(Entries taken from a collection)
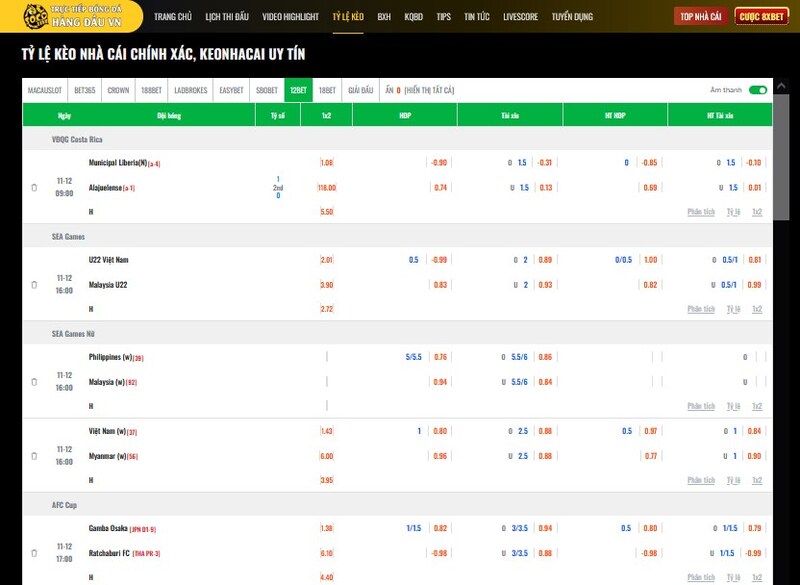
Task: Switch to the SBOBET odds tab
Action: pos(266,90)
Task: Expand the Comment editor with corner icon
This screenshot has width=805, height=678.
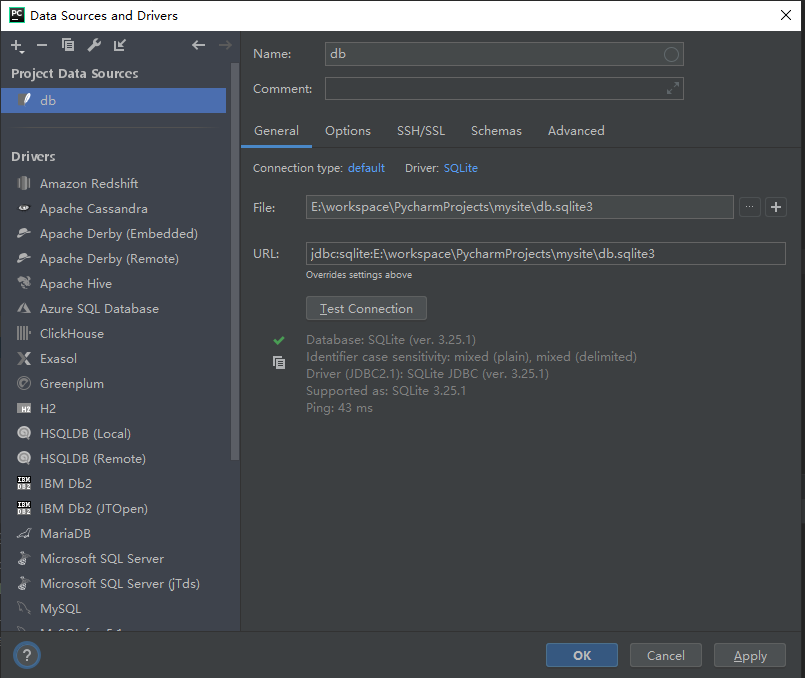Action: pos(674,88)
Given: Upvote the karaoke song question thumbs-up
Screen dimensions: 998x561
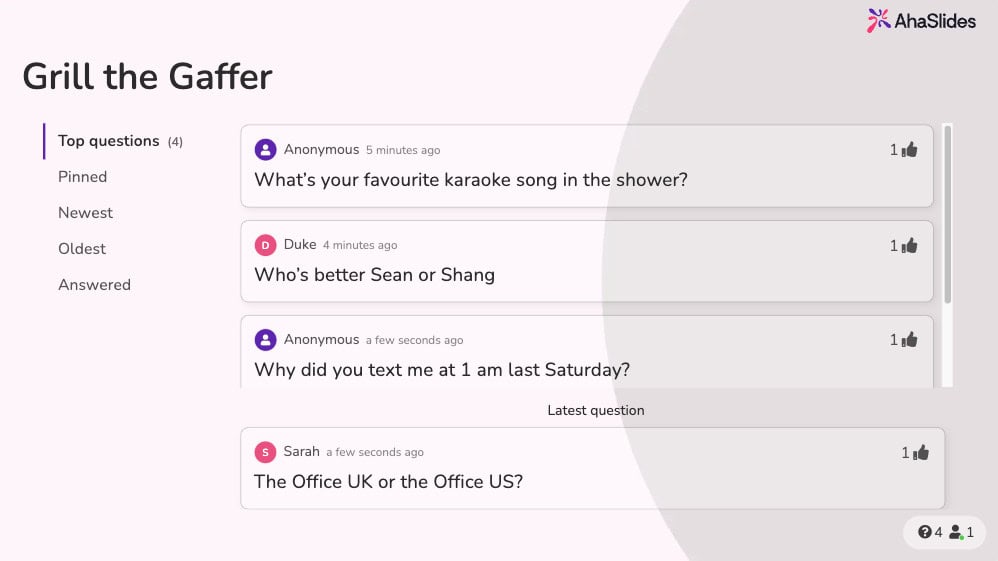Looking at the screenshot, I should [x=910, y=150].
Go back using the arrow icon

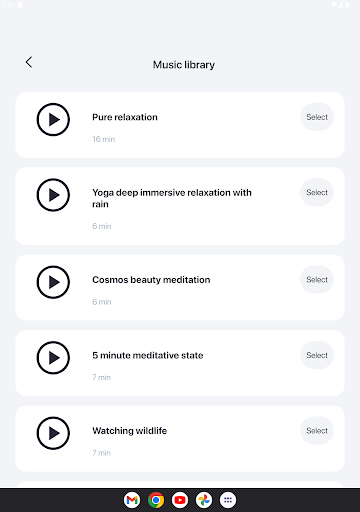coord(29,62)
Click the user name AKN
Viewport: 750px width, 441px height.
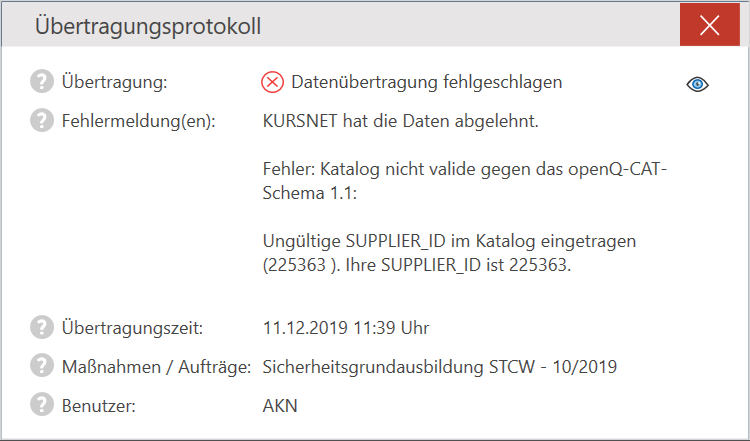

Given task.
Recast the entries above as a JSON list of strings, one string per line, and skip any blank lines. Leave the pictures out of the answer.

Written solution.
[
  "Task: Switch to the SBOBET odds tab",
  "Action: pos(266,90)",
  "Task: Expand the Comment editor with corner icon",
  "This screenshot has width=805, height=678.",
  "Action: pos(674,88)",
  "Given: Upvote the karaoke song question thumbs-up",
  "Screen dimensions: 998x561",
  "Looking at the screenshot, I should [x=910, y=150].",
  "Go back using the arrow icon",
  "coord(29,62)",
  "Click the user name AKN",
  "Viewport: 750px width, 441px height."
]